Our bodies are doing that every single second of the day and we don’t notice. However, sometimes our bodies encounter something that triggers a particularly powerful over-reaction from the immune system and one that can be so strong that we feel it or see it.
In some cases, the reaction can be strong enough to make us ill and in some moderately unusual situations, that can even be life-threatening. Severe allergic reactions that can endanger life create a condition referred to as “anaphylaxis”.
Allergies are on the whole, more common in children than adults.
Why do allergies arise?
It is not entirely clear why some people have an allergy to something and others don’t.
There is evidence that this is at least in part genetic, as some allergies seem to run in families. There is also a long-established link between asthma and an increased vulnerability to other allergies.
In children, there is a suspicion that allergies are more commonplace, as their immune system is ‘learning’ about the world and settling down. That is tentatively supported by the fact that many childhood allergies disappear later in life or at least slip beneath the threshold of awareness.
There has also been much debate in recent decades about links between an increased frequency of allergies in children (and adults) and modern life, with its stresses and artificial materials, foodstuffs and pollutants etc.
However, while some links seem clear, the significance is disputed with some arguing that today we’re simply more likely to notice, question and then diagnose, allergies than in previous generations.
The things that cause our body to react can be many and varied. The generic term for such irritants is “allergens”.
Some children may be allergic to a single thing, such as strawberries though fine with other soft fruits. Others may be allergic to entire families of foodstuffs or products, such as acidic fruits.
Allergens can be ingested in foodstuffs, inhaled in the air (e.g., pollen), injected through insect bites and stings or simply by touch – as in some fabrics or things washed in certain types of detergent.
A list of all possible symptoms would be vast. Here are some of the commoner examples but the list is not exhaustive:
- skin irritation, blistering, welts (usually seen with contact allergens);
- wheezy breathing – difficulties in breathing in more severe cases;
- vomiting, cramps, dizziness, diarrhoea (more commonly seen in ingested or injected allergens);
- blistering around lips and mouth (usually with ingested allergens);
- constricted throat;
- watery and rim eyes, blocked noses, catarrh (often with inhaled allergens).
For children, various forms of antihistamine are very effective for mild to moderate cases.
In case of severe reactions and anaphylaxis, an EpiPen may be required to give a fast child-safe injected dose of adrenaline into a muscle.
Your doctor will advise depending upon your child’s sensitivity and possibly the outcome of some sensitivity testing. Do be prepared though for potentially inconclusive outcomes from some allergy testing and allergen diagnoses.
Avoidance – the natural world
There is no universally agreed guaranteed method of preventing your child from developing allergies.
Some experts advise ensuring as much contact with the natural world as is possible from the youngest ages to help train children’s immune systems. That includes things such as contact with pets and essentially, being free to get dirty.
It is also suggested that insulating children from the real world in sealed, temperature-regulated houses with sometimes filtered air is not a sound idea and a freeflow of fresh air and variable temperatures are essential.

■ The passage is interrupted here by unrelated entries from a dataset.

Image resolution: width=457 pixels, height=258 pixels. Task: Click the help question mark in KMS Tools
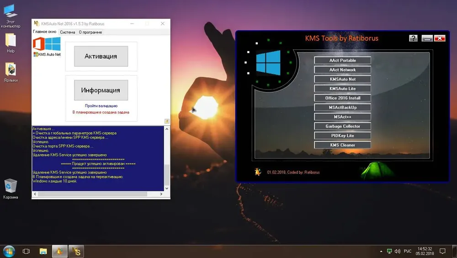click(413, 38)
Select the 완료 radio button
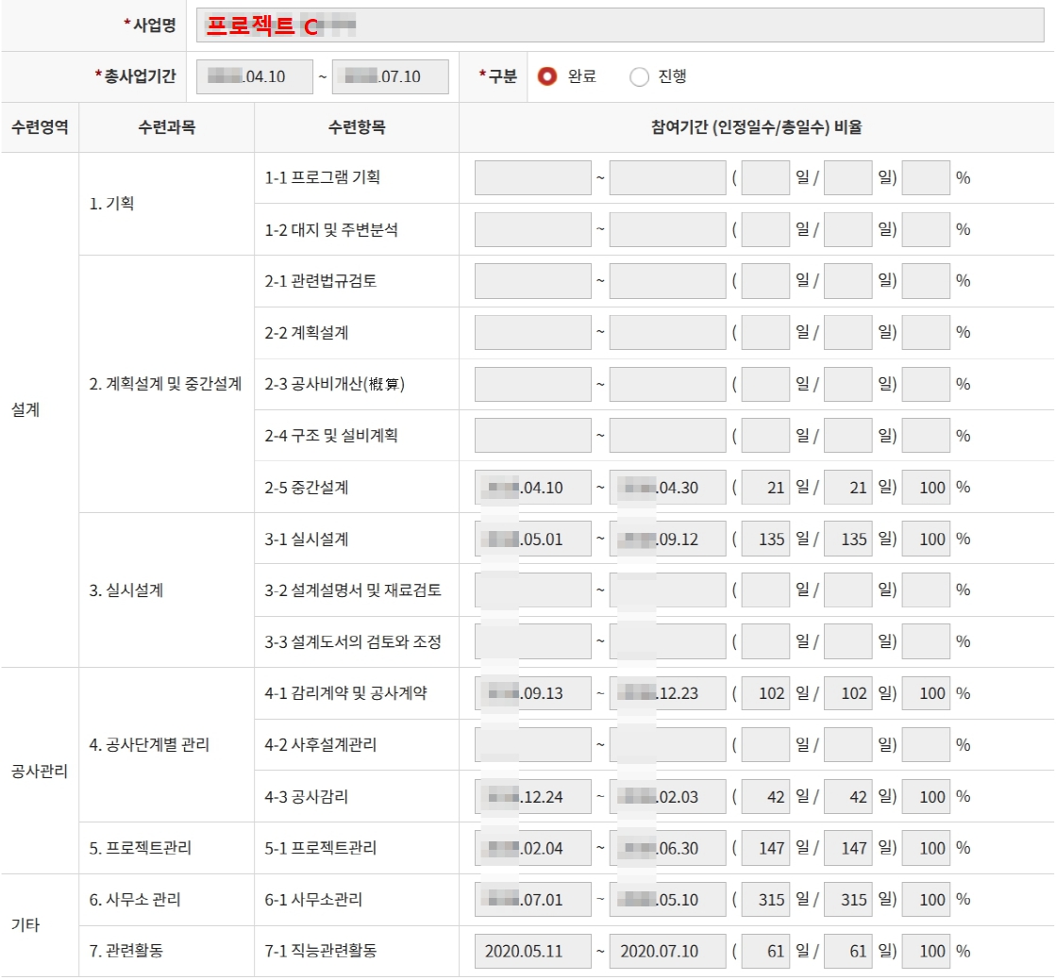The height and width of the screenshot is (980, 1056). point(548,77)
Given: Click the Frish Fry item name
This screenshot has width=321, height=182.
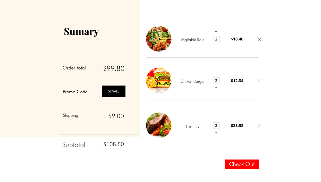Looking at the screenshot, I should tap(192, 126).
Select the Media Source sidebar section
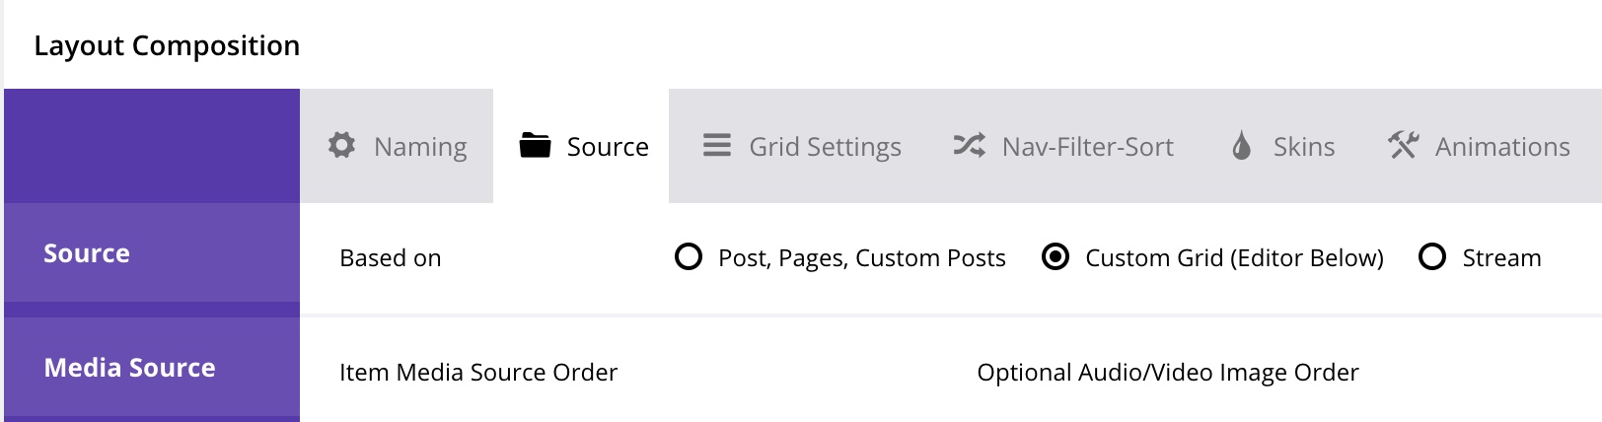Image resolution: width=1602 pixels, height=422 pixels. pos(129,368)
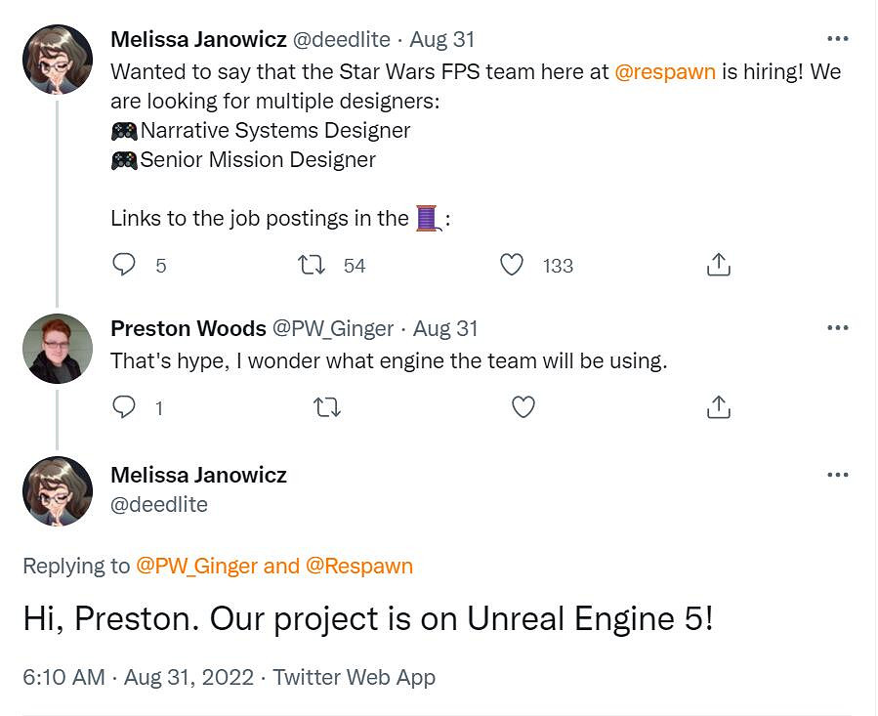878x716 pixels.
Task: Go to Preston Woods' profile name
Action: (x=188, y=328)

It is also sometimes stated that children raised on freshly produced home foods are less likely to develop food allergies than those eating mass-produced foodstuffs.

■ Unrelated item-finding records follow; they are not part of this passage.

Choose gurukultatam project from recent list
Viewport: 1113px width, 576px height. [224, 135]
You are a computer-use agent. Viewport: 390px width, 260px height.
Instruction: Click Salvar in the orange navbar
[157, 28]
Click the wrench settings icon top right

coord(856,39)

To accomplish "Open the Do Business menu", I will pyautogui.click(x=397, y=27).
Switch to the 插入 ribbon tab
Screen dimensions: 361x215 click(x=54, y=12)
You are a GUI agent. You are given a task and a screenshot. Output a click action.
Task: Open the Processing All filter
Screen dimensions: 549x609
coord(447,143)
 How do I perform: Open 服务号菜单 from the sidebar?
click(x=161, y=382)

There is some evidence for these things but it is not conclusive and the results are sometimes disputed.
Speak with your doctor
If you have reason to believe your child has an allergy, speak to your doctor for further advice. Make sure you’re also trained in emergency first age for children and that would include the use of EpiPens in an anaphylactic crisis, where contacting a doctor may not be feasible for speed reasons.